Il sera souligné que le devis sur lequel s’appuie l’expert privé pour chiffrer les préjudices n’est pas versé au dossier, ce qui ne permet pas au Tribunal de vérifier que les travaux préconisés sont adaptés aux dégradations constatées et le chiffrage adapté.
En défense, M. [S] produit 3 devis qui laissent apparaître que d’autres techniques peuvent être appliquées pour remédier aux dégradations dont le coût moyen s’élève à 945 euros. Si le syndicat demandeur conteste l’efficacité des solutions proposées par ces professionnels, elle ne rapporte aucune preuve de ces contestations.
En conséquence, il convient pour évaluer le préjudice de retenir les devis produits en défense et non l’expertise non contradictoire qui ne contient même pas le devis sur lequel elle s’appuie.

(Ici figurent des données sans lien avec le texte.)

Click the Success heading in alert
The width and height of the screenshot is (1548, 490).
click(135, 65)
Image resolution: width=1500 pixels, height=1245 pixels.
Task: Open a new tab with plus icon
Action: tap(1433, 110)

Monsieur [U] [S] sera donc condamné à payer au syndicat des copropriétaires de l’immeuble situé [Adresse 3] à [Localité 4] la somme de 945 € avec intérêts au taux légal à compter de la présente décision. La somme sollicitée par le demandeur dans son courrier de mise en demeure du 12 juillet 2023 n’apparaissant pas adapté, il n’y a pas lieu de faire courir les intérêts à compter de cette date.
2°) SUR LES DEPENS ET L’ARTICLE 700 DU CODE DE PROCEDURE CIVILE
Selon l’article 696 du code de procédure civile, « La partie perdante est condamnée aux dépens, à moins que le juge, par décision motivée, n’en mette la totalité ou une fraction à la charge d’une autre partie. »

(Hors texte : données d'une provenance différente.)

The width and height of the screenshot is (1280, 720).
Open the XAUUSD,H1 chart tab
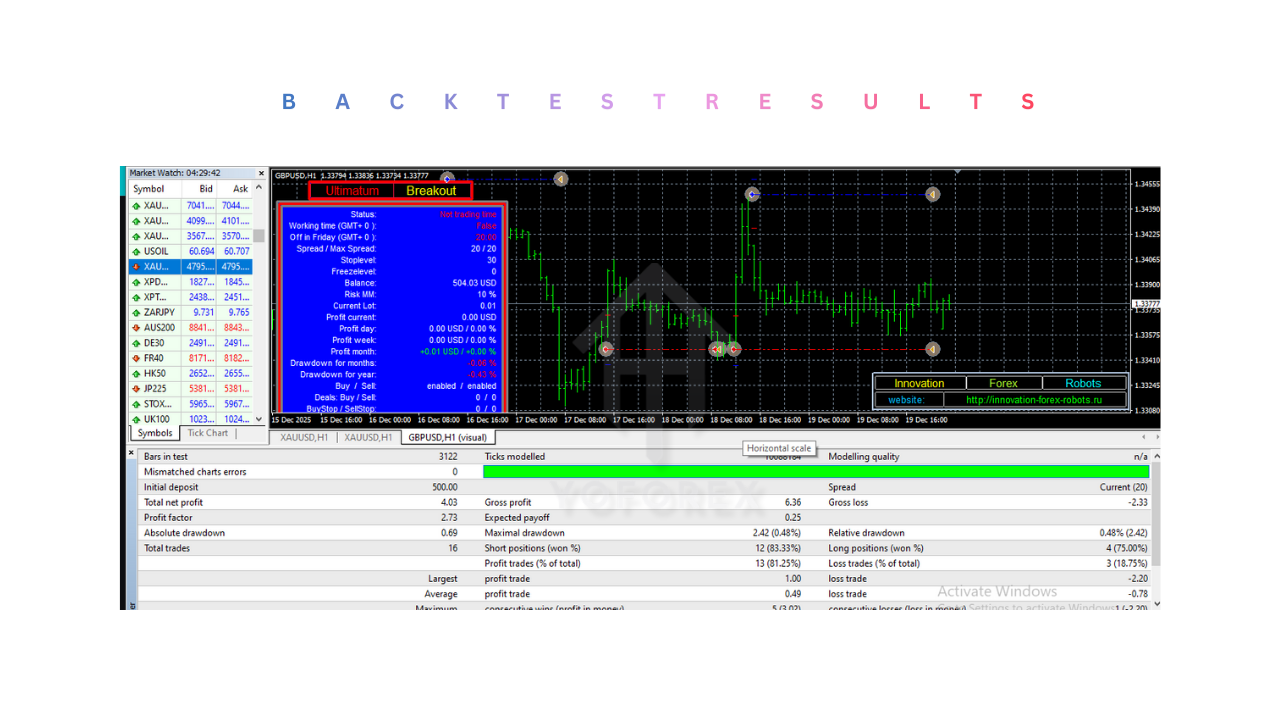[303, 437]
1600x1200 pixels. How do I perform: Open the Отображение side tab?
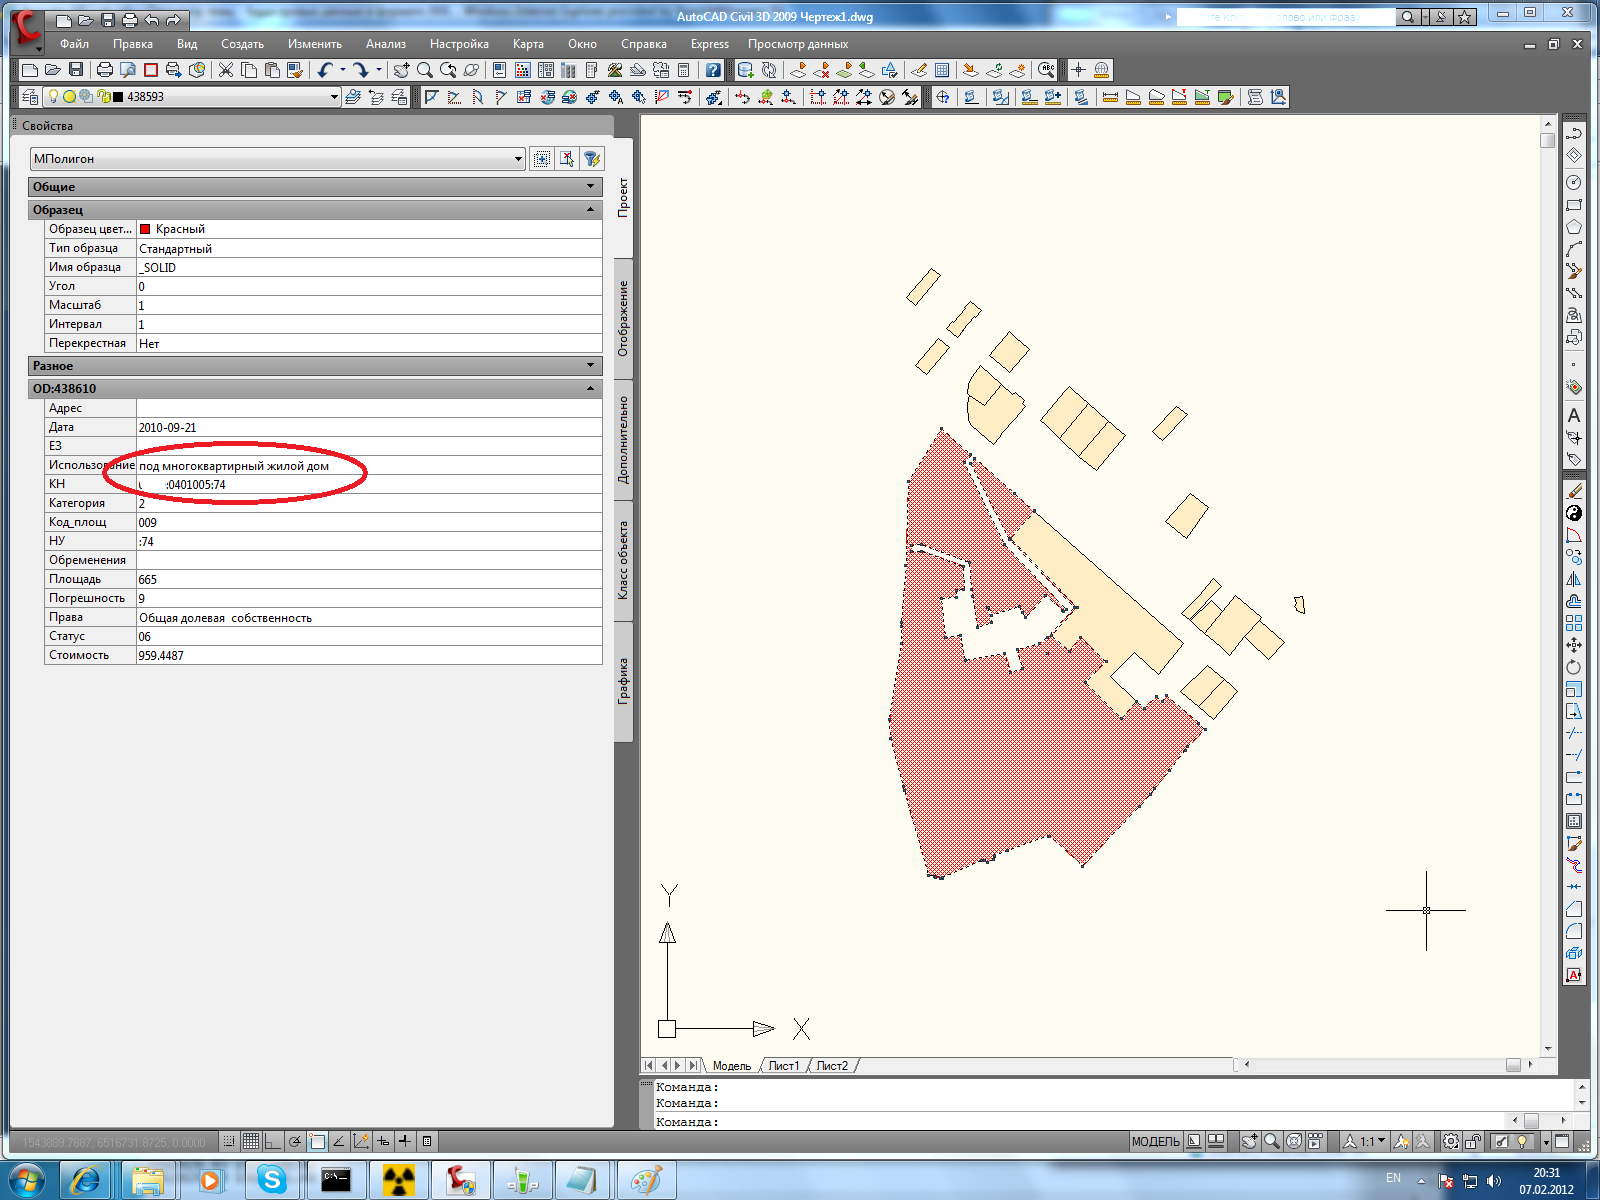point(623,318)
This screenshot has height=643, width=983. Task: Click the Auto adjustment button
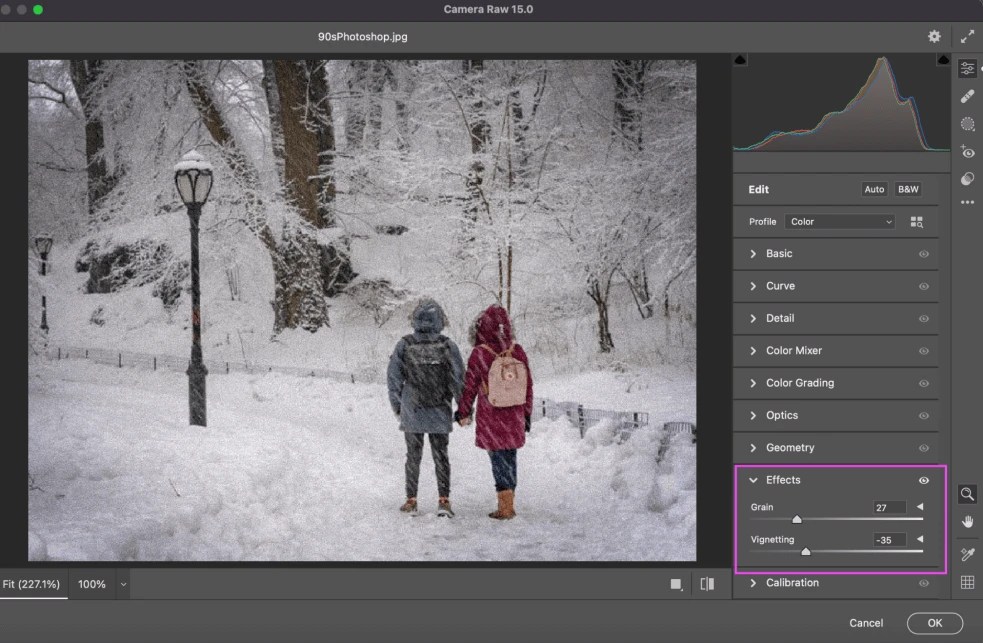(874, 189)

L’article 700 du code de procédure civile dispose que « Le juge condamne la partie tenue aux dépens ou qui perd son procès à payer : 1° A l’autre partie la somme qu’il détermine, au titre des frais exposés et non compris dans les dépens. »
Monsieur [U] [S], qui succombe, sera condamné aux dépens.

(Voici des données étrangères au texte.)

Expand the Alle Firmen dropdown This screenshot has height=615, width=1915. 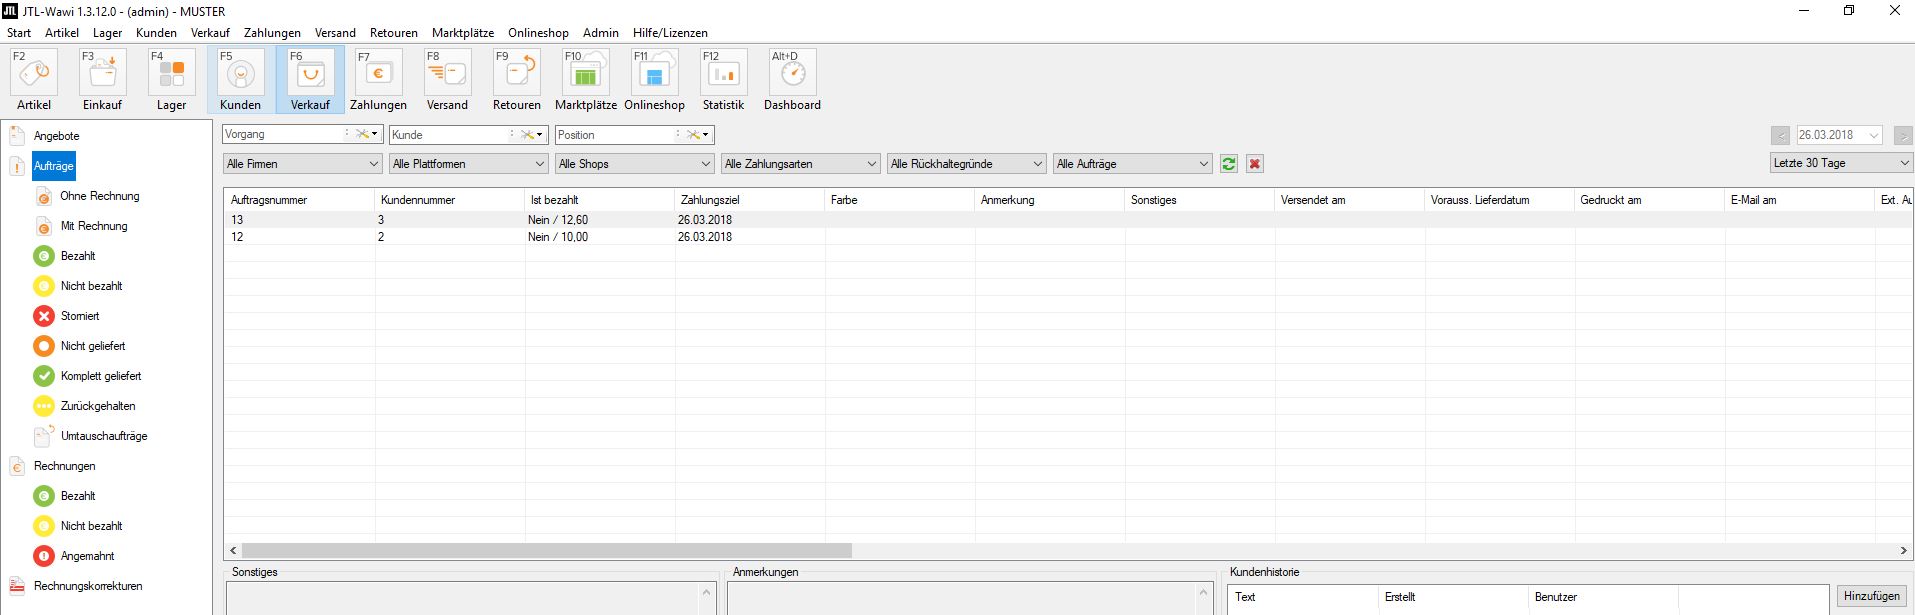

Monsieur [U] [S] sera condamné à régler au syndicat des copropriétaires de l’immeuble [Adresse 3] à [Localité 4], pris en la personne de son syndic, M. [T] [C] la somme de 1500 € au titre de l’article 700 du code de procédure civile.
Compte tenu de la solution apportée au litige, il y a lieu de débouter Monsieur [U] [S] de sa demande formée au titre de l’article 700 du code de procédure civile.
3°) SUR L’EXECUTION PROVISOIRE
Le décret n° 2019-1333 du 11 décembre 2019 réformant la procédure civile a instauré le principe de l’exécution provisoire de droit. Les dispositions du décret relatives à l’exécution provisoire de droit sont applicables aux instances introduites à compter du 1er janvier 2020. Tel est le cas pour une instance introduite le 14 février 2025.
En l’espèce, Monsieur [S] demande à ce que l’exécution provisoire de la présente décision soit écartée au motif que s’il était fait droit à la demande principale du syndicat des copropriétaires, cela aurait des conséquences manifestement excessives sur lui compte tenu de ses ressources. Toutefois, comme il a été fait droit à sa demande de réduction du montant du préjudice qui a été évalué à 945 euros, il n’y a pas lieu d’écarter l’exécution provisoire de la présente décision.
PAR CES MOTIFS
Le Tribunal judiciaire, Première Chambre civile, après en avoir délibéré, statuant publiquement, par jugement contradictoire, en premier ressort, par mise à disposition au greffe,
CONDAMNE Monsieur [U] [S] à payer au syndicat des copropriétaires de l’immeuble [Adresse 3] à [Localité 4], pris en la personne de son syndic, M. [T] [C], la somme de 945 € avec intérêts au taux légal à compter de la présente décision ;
CONDAMNE Monsieur [U] [S] aux dépens ;
CONDAMNE Monsieur [U] [S] à régler au syndicat des copropriétaires de l’immeuble [Adresse 3] à [Localité 4], pris en la personne de son syndic, M. [T] [C], la somme de 1500 € au titre de l’article 700 du code de procédure civile ;
DEBOUTE Monsieur [U] [S] de sa demande formée au titre de l’article 700 du code de procédure civile ;
DIT n’y avoir lieu à écarter l’exécution provisoire du présent jugement.
Ainsi jugé et prononcé par mise à disposition au greffe le 19 décembre 2025 par Madame Cécile GASNIER, juge, assistée de Madame Lydie WISZNIEWSKI, Greffier.